- [Work required]:
Print out the entries that follow exactly, missing none.

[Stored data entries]

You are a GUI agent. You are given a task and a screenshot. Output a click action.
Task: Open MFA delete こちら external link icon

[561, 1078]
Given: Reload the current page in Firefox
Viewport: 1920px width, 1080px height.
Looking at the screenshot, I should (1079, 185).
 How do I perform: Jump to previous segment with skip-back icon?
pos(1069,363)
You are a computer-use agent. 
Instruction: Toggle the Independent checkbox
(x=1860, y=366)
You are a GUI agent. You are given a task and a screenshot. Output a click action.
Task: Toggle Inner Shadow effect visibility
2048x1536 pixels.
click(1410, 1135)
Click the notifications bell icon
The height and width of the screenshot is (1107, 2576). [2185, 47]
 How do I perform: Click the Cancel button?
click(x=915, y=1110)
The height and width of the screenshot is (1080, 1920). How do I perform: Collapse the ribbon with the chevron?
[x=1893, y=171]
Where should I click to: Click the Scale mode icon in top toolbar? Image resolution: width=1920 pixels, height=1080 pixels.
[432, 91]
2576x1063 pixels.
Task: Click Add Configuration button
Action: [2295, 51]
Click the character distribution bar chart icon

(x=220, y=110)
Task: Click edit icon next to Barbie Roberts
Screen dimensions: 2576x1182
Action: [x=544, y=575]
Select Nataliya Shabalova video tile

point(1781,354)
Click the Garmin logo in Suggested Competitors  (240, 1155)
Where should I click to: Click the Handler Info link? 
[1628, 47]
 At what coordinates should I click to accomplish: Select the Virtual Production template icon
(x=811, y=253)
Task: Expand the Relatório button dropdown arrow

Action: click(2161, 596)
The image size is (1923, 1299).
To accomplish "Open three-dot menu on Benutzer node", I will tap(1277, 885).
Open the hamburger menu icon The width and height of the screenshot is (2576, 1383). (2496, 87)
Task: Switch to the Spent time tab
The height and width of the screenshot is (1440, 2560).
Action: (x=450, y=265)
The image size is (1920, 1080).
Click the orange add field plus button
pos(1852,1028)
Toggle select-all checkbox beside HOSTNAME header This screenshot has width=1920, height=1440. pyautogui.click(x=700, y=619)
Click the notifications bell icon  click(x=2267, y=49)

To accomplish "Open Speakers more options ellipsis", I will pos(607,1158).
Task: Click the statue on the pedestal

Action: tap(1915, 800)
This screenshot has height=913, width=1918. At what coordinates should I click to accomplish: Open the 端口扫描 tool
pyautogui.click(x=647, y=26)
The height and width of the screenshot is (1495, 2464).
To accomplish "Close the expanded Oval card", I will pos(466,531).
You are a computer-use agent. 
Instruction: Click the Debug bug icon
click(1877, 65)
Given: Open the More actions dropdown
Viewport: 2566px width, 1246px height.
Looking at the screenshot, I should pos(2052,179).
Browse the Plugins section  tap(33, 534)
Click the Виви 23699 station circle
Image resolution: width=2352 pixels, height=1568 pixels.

- [Task response]:
You are a GUI agent. You are given a task and a screenshot. Output a click action.
Task: Open MFA delete こちら external link icon

[561, 1078]
Given: Reload the current page in Firefox
Viewport: 1920px width, 1080px height.
Looking at the screenshot, I should (1079, 185).
 How do I perform: Jump to previous segment with skip-back icon?
pos(1069,363)
You are a computer-use agent. 
Instruction: Toggle the Independent checkbox
(x=1860, y=366)
You are a GUI agent. You are given a task and a screenshot. Output a click action.
Task: Toggle Inner Shadow effect visibility
2048x1536 pixels.
click(1410, 1135)
Click the notifications bell icon
The height and width of the screenshot is (1107, 2576). [2185, 47]
 How do I perform: Click the Cancel button?
click(x=915, y=1110)
The height and width of the screenshot is (1080, 1920). How do I perform: Collapse the ribbon with the chevron?
[x=1893, y=171]
Where should I click to: Click the Scale mode icon in top toolbar? Image resolution: width=1920 pixels, height=1080 pixels.
[432, 91]
2576x1063 pixels.
Task: Click Add Configuration button
Action: [2295, 51]
Click the character distribution bar chart icon

(x=220, y=110)
Task: Click edit icon next to Barbie Roberts
Screen dimensions: 2576x1182
Action: [x=544, y=575]
Select Nataliya Shabalova video tile

point(1781,354)
Click the Garmin logo in Suggested Competitors  (240, 1155)
Where should I click to: Click the Handler Info link? 
[1628, 47]
 At what coordinates should I click to accomplish: Select the Virtual Production template icon
(x=811, y=253)
Task: Expand the Relatório button dropdown arrow

Action: click(2161, 596)
The image size is (1923, 1299).
To accomplish "Open three-dot menu on Benutzer node", I will tap(1277, 885).
Open the hamburger menu icon The width and height of the screenshot is (2576, 1383). (2496, 87)
Task: Switch to the Spent time tab
The height and width of the screenshot is (1440, 2560).
Action: (x=450, y=265)
The image size is (1920, 1080).
Click the orange add field plus button
pos(1852,1028)
Toggle select-all checkbox beside HOSTNAME header This screenshot has width=1920, height=1440. pyautogui.click(x=700, y=619)
Click the notifications bell icon  click(x=2267, y=49)

To accomplish "Open Speakers more options ellipsis", I will pos(607,1158).
Task: Click the statue on the pedestal

Action: tap(1915, 800)
This screenshot has height=913, width=1918. At what coordinates should I click to accomplish: Open the 端口扫描 tool
pyautogui.click(x=647, y=26)
The height and width of the screenshot is (1495, 2464).
To accomplish "Close the expanded Oval card", I will pos(466,531).
You are a computer-use agent. 
Instruction: Click the Debug bug icon
click(1877, 65)
Given: Open the More actions dropdown
Viewport: 2566px width, 1246px height.
Looking at the screenshot, I should pos(2052,179).
Browse the Plugins section  tap(33, 534)
Click the Виви 23699 station circle
Image resolution: width=2352 pixels, height=1568 pixels.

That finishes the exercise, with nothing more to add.